Once a year the University of Washington (UW) Interdisciplinary Center for Exposures, Diseases, Genomics & Environment (EDGE) hosts a symposium to bring together supporters from across UW and beyond to showcase the work of EDGE members and acknowledge outstanding contributions. This year the EDGE symposium was held on June 10th and focused on celebrating the success of the EDGE pilot program.
The event opened with EDGE Director Joel Kaufman announcing the National Institute of Environmental Health Sciences (NIEHS)’s renewal of the EDGE Center for the next five years—from June 1, 2026 to March 31, 2027, taking EDGE into its 31st year and beyond.
Kaufman described a new translational research framework for the center which emphasizes advancement from discovery to health implications to policy, and practice to outcome evaluation. The center also has a new Data Sciences Core to integrate the work of EDGE members and to complement the pre-existing Community Engagement Core and Translational Research Support Core.

→ **Information given**
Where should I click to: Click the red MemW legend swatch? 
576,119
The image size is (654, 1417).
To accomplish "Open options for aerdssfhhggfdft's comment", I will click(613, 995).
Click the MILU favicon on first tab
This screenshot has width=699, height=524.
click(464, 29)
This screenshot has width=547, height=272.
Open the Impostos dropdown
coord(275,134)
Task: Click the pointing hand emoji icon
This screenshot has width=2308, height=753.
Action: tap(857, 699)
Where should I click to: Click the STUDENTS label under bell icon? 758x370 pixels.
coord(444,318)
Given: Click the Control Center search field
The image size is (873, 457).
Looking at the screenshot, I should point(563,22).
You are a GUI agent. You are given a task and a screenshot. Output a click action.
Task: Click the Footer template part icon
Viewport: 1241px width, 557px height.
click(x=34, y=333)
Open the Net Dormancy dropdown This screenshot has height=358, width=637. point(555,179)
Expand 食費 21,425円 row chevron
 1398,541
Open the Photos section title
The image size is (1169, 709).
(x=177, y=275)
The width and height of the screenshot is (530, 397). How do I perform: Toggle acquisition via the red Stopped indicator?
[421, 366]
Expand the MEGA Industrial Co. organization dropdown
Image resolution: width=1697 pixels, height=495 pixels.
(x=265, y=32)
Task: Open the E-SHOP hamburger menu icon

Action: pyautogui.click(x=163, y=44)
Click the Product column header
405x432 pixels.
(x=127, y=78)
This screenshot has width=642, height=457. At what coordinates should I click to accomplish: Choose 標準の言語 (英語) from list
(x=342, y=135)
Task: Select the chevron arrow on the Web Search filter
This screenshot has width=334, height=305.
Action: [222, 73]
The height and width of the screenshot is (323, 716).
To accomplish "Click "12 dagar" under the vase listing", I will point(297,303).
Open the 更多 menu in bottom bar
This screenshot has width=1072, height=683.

→ **Problems and tasks**
a - Summarize the account of the EDGE symposium in two sentences.
b - List every core of the EDGE center named in the account of the EDGE symposium.
c - Proceed with the account of the EDGE symposium from the point where it stops.
The material comes from a different source than the text about the EDGE symposium.

→ **Results for each task**
a - The University of Washington's EDGE center holds a yearly symposium to showcase its members' work and recognize outstanding contributions, and this year's event, held on June 10th, celebrated the success of the EDGE pilot program. Director Joel Kaufman opened by announcing that NIEHS had renewed the center, then described a new translational research framework and a new Data Sciences Core that joins the existing Community Engagement Core and Translational Research Support Core.

b -
Data Sciences Core
Community Engagement Core
Translational Research Support Core

c -
Next Kaufman introduced Sheela Sathyanarayana, who leads EDGE’s Pilot Projects Program, one of the center’s most important functions. For thirty years, EDGE has been granting pilot awards to researchers who are undertaking innovative new directions in environmental health research. Applications are invited from across UW, the Fred Hutch Cancer Center and Seattle Children’s Hospital, often sparking interdisciplinary collaborations. For the past five years, EDGE has awarded between three and six pilot grants per year. For the next cycle (2026-2031), EDGE plans to fund four to five per year. Each funded project gets up to $40,000 in direct costs with an additional $10,000 available to projects featuring community engagement. In the last two EDGE grant cycles 33 pilot projects were awarded, leading to 58 publications and 15 grants totaling $22.7 million in funding (not including the 2025 pilots).
Recruitment for the next cohort of EDGE pilot projects will begin in September with pre-applications due in late 2026 and full applications due in early 2027. Sathyanarayana encourages early consultation for those interested in applying. Interested applicants can reach out to her (sheela.sathyanarayana@seattlechildrens.org) or to the EDGE Scientist Administrator Nancy Judd (njudd@uw.edu) for more information.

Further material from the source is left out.